Your objective
Your answer should hold exactly the lines from the line containing "Click the 提现 withdraw button" through the end of the entries that follow.

BEGIN Task inputs

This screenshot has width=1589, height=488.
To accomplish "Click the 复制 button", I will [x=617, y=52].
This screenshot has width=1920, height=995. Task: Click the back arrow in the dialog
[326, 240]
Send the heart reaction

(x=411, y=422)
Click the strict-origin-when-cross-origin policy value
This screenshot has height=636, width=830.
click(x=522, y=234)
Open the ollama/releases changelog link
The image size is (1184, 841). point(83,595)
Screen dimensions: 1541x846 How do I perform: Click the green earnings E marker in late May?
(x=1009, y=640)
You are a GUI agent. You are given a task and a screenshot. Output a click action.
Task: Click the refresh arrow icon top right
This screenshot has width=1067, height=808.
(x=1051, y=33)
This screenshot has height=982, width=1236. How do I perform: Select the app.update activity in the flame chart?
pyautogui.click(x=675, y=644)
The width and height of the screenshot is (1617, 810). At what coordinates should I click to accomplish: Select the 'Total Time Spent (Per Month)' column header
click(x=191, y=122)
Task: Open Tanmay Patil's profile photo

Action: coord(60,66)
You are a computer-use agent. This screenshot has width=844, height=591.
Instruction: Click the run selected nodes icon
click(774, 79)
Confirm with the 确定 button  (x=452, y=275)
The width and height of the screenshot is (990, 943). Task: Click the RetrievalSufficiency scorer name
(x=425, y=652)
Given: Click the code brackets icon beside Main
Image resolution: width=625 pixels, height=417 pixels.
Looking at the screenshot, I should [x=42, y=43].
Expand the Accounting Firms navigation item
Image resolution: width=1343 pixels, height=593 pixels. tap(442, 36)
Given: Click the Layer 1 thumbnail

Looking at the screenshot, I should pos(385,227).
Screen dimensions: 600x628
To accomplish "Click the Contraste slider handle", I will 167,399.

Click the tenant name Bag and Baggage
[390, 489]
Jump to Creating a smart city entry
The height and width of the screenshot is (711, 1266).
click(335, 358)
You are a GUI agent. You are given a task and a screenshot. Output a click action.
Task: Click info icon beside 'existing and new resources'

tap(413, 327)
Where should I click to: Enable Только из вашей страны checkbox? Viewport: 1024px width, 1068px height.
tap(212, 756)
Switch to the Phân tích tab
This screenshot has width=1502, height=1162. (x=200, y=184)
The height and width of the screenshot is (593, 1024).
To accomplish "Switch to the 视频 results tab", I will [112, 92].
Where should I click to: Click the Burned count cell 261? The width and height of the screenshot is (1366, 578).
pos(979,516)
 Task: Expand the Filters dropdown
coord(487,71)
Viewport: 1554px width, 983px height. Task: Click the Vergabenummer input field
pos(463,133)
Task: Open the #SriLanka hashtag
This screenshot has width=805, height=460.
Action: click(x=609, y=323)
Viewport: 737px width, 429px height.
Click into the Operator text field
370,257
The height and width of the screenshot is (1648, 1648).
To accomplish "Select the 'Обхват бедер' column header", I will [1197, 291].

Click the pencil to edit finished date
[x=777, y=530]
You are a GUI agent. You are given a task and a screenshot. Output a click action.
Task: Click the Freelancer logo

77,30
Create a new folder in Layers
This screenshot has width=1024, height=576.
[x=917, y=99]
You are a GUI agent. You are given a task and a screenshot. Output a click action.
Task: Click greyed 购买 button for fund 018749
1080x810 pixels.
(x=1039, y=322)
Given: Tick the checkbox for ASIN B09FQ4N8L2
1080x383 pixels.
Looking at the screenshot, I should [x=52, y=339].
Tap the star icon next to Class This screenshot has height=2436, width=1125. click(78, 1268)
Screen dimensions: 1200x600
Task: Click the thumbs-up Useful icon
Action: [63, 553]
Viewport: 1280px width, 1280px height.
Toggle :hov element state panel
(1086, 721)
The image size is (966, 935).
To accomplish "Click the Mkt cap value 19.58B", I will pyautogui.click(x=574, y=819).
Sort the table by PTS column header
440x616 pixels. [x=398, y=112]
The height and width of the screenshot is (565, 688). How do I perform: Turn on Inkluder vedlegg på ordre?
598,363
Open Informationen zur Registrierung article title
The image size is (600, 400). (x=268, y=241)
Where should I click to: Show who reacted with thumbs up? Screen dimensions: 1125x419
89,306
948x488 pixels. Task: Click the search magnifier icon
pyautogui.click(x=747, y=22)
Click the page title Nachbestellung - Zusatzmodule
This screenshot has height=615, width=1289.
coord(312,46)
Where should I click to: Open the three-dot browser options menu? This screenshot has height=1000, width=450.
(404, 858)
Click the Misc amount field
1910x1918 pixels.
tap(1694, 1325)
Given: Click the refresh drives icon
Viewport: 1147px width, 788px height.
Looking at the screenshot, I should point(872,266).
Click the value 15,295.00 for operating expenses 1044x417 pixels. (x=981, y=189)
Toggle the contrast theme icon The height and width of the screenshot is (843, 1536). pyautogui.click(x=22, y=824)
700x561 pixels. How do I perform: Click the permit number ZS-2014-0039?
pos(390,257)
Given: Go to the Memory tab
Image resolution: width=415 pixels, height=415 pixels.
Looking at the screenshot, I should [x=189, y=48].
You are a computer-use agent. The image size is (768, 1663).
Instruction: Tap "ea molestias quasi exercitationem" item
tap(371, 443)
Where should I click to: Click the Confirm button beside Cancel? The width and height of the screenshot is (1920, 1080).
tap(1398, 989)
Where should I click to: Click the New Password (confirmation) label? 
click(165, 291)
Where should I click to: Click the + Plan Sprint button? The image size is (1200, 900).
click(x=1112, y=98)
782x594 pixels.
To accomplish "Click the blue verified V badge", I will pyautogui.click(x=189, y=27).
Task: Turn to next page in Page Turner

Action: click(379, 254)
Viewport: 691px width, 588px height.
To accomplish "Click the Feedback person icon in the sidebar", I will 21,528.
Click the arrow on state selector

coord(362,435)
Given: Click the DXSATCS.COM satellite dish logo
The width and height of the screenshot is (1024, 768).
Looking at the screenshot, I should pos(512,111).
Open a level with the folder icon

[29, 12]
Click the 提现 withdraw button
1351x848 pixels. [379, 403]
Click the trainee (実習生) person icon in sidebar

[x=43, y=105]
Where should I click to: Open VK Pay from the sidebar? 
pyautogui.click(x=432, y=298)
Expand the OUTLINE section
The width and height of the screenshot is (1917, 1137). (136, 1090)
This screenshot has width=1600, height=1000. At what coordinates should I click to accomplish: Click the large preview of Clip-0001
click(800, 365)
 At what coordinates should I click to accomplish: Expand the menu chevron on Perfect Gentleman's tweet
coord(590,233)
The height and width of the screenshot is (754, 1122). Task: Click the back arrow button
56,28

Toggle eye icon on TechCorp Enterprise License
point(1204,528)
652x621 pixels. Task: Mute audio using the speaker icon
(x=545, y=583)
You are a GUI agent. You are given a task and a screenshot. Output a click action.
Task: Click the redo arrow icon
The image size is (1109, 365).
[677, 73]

END Task inputs

Answer space
Click the 提现 withdraw button
1351x848 pixels. [379, 403]
Click the trainee (実習生) person icon in sidebar

[x=43, y=105]
Where should I click to: Open VK Pay from the sidebar? 
pyautogui.click(x=432, y=298)
Expand the OUTLINE section
The width and height of the screenshot is (1917, 1137). (136, 1090)
This screenshot has width=1600, height=1000. At what coordinates should I click to accomplish: Click the large preview of Clip-0001
click(800, 365)
 At what coordinates should I click to accomplish: Expand the menu chevron on Perfect Gentleman's tweet
coord(590,233)
The height and width of the screenshot is (754, 1122). Task: Click the back arrow button
56,28

Toggle eye icon on TechCorp Enterprise License
point(1204,528)
652x621 pixels. Task: Mute audio using the speaker icon
(x=545, y=583)
You are a GUI agent. You are given a task and a screenshot. Output a click action.
Task: Click the redo arrow icon
The image size is (1109, 365).
[677, 73]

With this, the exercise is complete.